A programação reflete as frentes centrais do movimento, com conteúdos sobre internacionalismo, enfrentamento ao imperialismo, Reforma Agrária Popular, memória histórica do audiovisual do MST e a dimensão cultural da luta. Reafirma, assim, que a terra, além de produzir alimentos, também produz cultura, identidade e consciência.

Mesmo reconhecendo as contradições de transmitir seus conteúdos por meio das Big Techs, como o YouTube, o MST segue apostando na comunicação como espaço de disputa política, sem perder de vista o horizonte da construção de ferramentas próprias. “Transmitimos nossa mensagem por meios contraditórios, mas com clareza política. Nosso horizonte é construir nossas próprias plataformas, alinhadas ao projeto da classe trabalhadora”, frisa o coordenador de comunicação do MST, Janelson Ferreira.

Comunicação Sem Terra

Desde a sua origem, o Movimento dos Trabalhadores Rurais Sem Terra (MST) compreendeu que disputar a terra também significa disputar ideias. Diante do cerco midiático, do isolamento e do silenciamento histórico imposto aos camponeses sem terra, a comunicação consolidou-se como uma ferramenta central de organização, formação política e diálogo com a sociedade. A criação da TV Sem Terra é fruto desse processo histórico e reafirma a comunicação como parte inseparável da luta da classe trabalhadora.

A comunicação nunca foi um elemento acessório na trajetória do MST. Desde o início da organização, ainda nos anos 1980, trabalhadores e trabalhadoras do campo sentiram na pele a negação de voz imposta pela mídia hegemônica. Nesse contexto, comunicar passou a ser entendido como uma necessidade vital, tanto para dialogar com a sociedade quanto para fortalecer a organização interna do movimento.

Arquivo MST

Segundo Janelson Ferreira, a comunicação surge como resposta direta a esse cenário de exclusão. “A comunicação é uma frente de luta. Ela não é neutra, porque é fruto das relações sociais de produção e, ao assumir um lado, busca elevar o nível de consciência para a organização”, explica.

Ao longo dos anos, o MST construiu diferentes instrumentos de comunicação — do Jornal Sem Terra às rádios comunitárias, das redes sociais à produção audiovisual. Cada ferramenta cumpre funções específicas, dialoga com públicos distintos e responde às condições históricas de cada momento.

No centro desse processo, sempre esteve a compreensão de que informar não é apenas transmitir fatos, mas também formar politicamente. “Não é a notícia pela notícia. A informação contribui para elevar ideologicamente a consciência da nossa base social e fortalecer a luta pela terra”, reflete Janelson.

Esse entendimento se aprofunda a partir de 2014, quando o MST formulou a proposta da Reforma Agrária Popular. “A reforma agrária só se realiza no Brasil com a luta conjunta da classe trabalhadora do campo e da cidade. E isso exige uma comunicação capaz de dialogar com todo o conjunto da sociedade”, afirma o coordenador.
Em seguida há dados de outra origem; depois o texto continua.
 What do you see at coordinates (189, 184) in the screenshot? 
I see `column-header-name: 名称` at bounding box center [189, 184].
É nesse acúmulo histórico que nasce a TV Sem Terra. Mais do que um novo canal, ela representa a síntese da experiência comunicacional do MST, articulando a linguagem audiovisual com o compromisso político de não reproduzir a lógica da sociedade do espetáculo.
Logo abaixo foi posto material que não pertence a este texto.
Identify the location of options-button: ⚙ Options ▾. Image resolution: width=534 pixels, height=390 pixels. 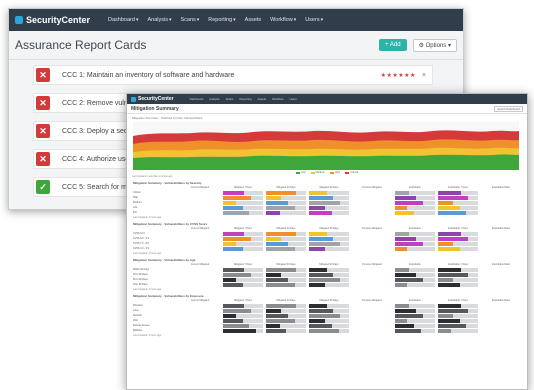
(434, 45).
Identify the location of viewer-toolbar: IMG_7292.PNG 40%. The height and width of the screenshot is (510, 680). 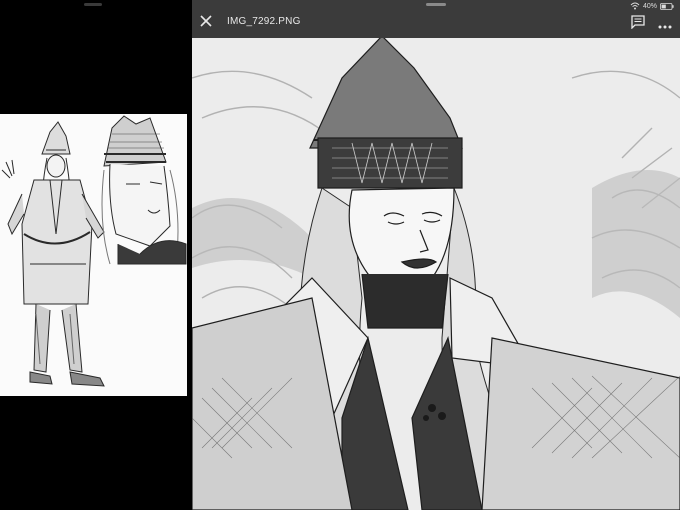
(436, 19).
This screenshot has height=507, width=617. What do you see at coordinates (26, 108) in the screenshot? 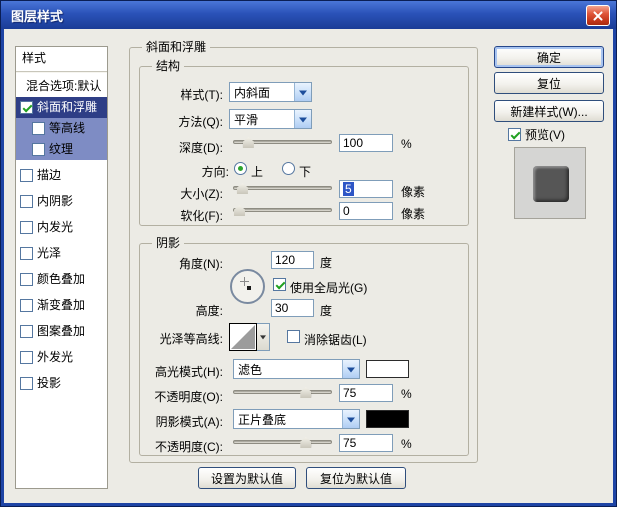
I see `sidebar-checkbox-bevel-emboss` at bounding box center [26, 108].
“A TV é um instrumento político que busca amplificar a síntese que o movimento constrói, dialogar com a base que não está presente fisicamente e projetar essa mensagem para além dos nossos espaços”, destaca Ferreira.
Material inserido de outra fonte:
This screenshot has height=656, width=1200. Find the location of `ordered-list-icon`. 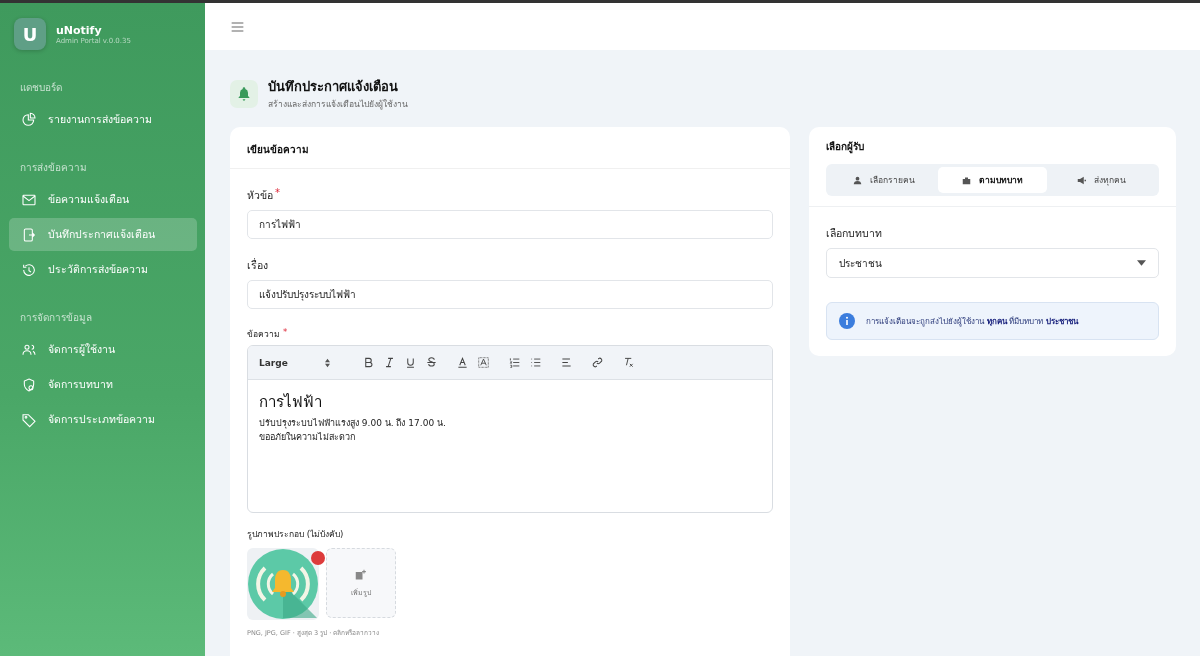

ordered-list-icon is located at coordinates (514, 362).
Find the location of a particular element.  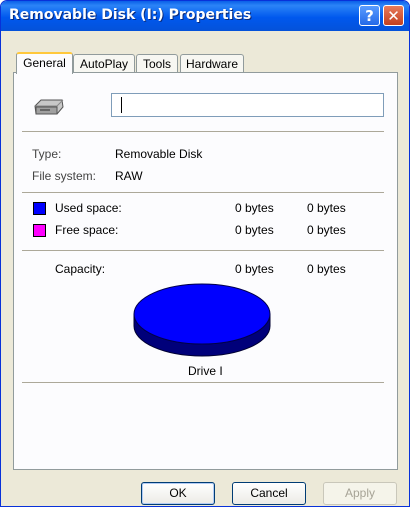

type-value: Removable Disk is located at coordinates (159, 154).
Com o objetivo de levar aos territórios os debates realizados no Encontro, a programação ao vivo da TV Sem Terra foi transmitida de durante a atividade e contou com os quadros: Bom Dia Sem Terra; Internacionalizemos a Luta; Reforma Agrária na TV e Cultura em Movimento. A cobertura pode ser acompanhada durante e após o evento pelo canal Movimento Sem Terra no YouTube.